[Bug] ModelInputs.split()中对max_kv_seqlen和sum_kv_seqlen的计算可能存在问题

Open poorpool opened this issue 2 months ago • 1 comments

Checklist

[x] 1. I have searched related issues but cannot get the expected help.
[x] 2. The bug has not been fixed in the latest version.
[x] 3. Please note that if the bug-related issue you submitted lacks corresponding environment info and a minimal reproducible demo, it will be challenging for us to reproduce and resolve the issue, reducing the likelihood of receiving feedback.

Describe the bug

阅读LMdeploy最新源码时，我发现Engine.create_model_inputs()中对kv_seqlens字段的计算是将每个sequence的未计算部分（seq_length）和已计算部分（history_lengths）长度相加。

在 ModelInputs.split()中，对max_kv_seqlen的处理是 max_kv_seqlen = self.max_kv_seqlen，然后每步 max_kv_seqlen += max_q_seqlen。这使得ModelInputs需要split时，split出来的第0个inp的max_kv_seqlen即为“本段seq_length+本序列split前的prompt总长度”，而非该字段期望的“本段seq_length+本段开头是第几个词元”。同时split出来的其他inp的max_kv_seqlen、sum_kv_seqlen也将是错误的。

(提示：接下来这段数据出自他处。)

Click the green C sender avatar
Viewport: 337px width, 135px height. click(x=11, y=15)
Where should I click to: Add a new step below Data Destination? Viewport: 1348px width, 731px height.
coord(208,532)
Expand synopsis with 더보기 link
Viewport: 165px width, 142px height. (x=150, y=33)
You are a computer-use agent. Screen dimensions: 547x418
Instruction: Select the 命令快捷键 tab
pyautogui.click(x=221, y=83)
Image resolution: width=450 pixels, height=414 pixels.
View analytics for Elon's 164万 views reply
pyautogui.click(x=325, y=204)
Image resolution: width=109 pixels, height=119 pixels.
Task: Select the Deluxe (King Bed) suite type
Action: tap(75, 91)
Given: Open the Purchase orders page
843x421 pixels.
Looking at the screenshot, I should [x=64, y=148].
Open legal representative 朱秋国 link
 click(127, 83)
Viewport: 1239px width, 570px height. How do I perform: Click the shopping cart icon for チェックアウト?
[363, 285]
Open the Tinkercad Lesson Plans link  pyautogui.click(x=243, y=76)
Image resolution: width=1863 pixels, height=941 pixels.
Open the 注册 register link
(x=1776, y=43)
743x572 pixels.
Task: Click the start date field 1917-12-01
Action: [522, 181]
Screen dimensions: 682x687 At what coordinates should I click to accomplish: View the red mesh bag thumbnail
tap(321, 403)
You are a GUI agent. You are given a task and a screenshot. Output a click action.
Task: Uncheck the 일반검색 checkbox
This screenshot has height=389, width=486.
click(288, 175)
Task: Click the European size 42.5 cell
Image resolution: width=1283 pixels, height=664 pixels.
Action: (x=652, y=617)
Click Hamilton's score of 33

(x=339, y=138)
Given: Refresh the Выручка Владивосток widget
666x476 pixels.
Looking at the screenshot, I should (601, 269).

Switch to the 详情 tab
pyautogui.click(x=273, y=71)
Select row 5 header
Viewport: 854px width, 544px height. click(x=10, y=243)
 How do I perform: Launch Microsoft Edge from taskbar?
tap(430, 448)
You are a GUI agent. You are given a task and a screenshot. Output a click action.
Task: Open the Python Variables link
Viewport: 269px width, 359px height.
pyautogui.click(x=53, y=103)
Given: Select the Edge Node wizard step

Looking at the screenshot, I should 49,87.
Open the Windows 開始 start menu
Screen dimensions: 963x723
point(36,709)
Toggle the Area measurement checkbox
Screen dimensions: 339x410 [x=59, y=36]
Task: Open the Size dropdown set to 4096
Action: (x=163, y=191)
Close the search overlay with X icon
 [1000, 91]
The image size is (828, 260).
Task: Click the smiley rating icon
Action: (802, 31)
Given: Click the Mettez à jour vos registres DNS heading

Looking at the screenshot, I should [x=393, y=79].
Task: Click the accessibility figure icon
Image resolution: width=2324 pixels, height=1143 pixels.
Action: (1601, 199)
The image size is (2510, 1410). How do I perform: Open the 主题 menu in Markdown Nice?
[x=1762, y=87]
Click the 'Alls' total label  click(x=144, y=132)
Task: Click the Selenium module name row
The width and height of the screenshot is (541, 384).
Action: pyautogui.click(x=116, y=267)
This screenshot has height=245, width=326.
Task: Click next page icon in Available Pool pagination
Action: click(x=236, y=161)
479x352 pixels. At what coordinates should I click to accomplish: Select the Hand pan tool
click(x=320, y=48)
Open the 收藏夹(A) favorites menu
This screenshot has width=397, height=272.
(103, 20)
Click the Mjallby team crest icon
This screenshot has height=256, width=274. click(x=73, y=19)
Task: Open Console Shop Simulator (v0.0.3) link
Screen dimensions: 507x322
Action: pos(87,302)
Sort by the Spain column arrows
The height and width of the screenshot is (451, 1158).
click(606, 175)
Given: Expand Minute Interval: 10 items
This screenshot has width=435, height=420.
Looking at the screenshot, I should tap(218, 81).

也许，ModelInputs.split()中的max_kv_seqlen = self.max_kv_seqlen应该改成 max_kv_seqlen = self.history_lengths[0].item()？不知道这是否是一个bug还是我理解出现了偏差，希望跟各位大佬讨论，谢谢>_<

Reproduction

纯读代码，不涉及复现

Environment

最新分支（https://github.com/InternLM/lmdeploy/commit/83976c934ec6ec1fe0ead5822ae0f1edf9cb1579）

Error traceback

Oct 03 '25 17:10 poorpool

感谢汇报这确实算是一个 bug。ModelInputs.split 是用来处理超长 prefill 的分块计算的，max_kv_seqlen 的初始值应该是历史长度+当前轮 q_seqlen。不过从 self.history_lengths 可能涉及到一次 host-device 同步，不算最好的解决方案，从原本的 max_kv_seqlen 和 max_q_seqlen 进行换算会比较好。我们会尽快修复，或者如果你有这个意向的话也欢迎提 PR。

另外这个值目前主要的用处是 attention 的 grid 以及 kv cache 的一些资源分配，超量分配会造成少量的浪费，但是不会对精度和性能造成太多影响。

Oct 04 '25 16:10 grimoire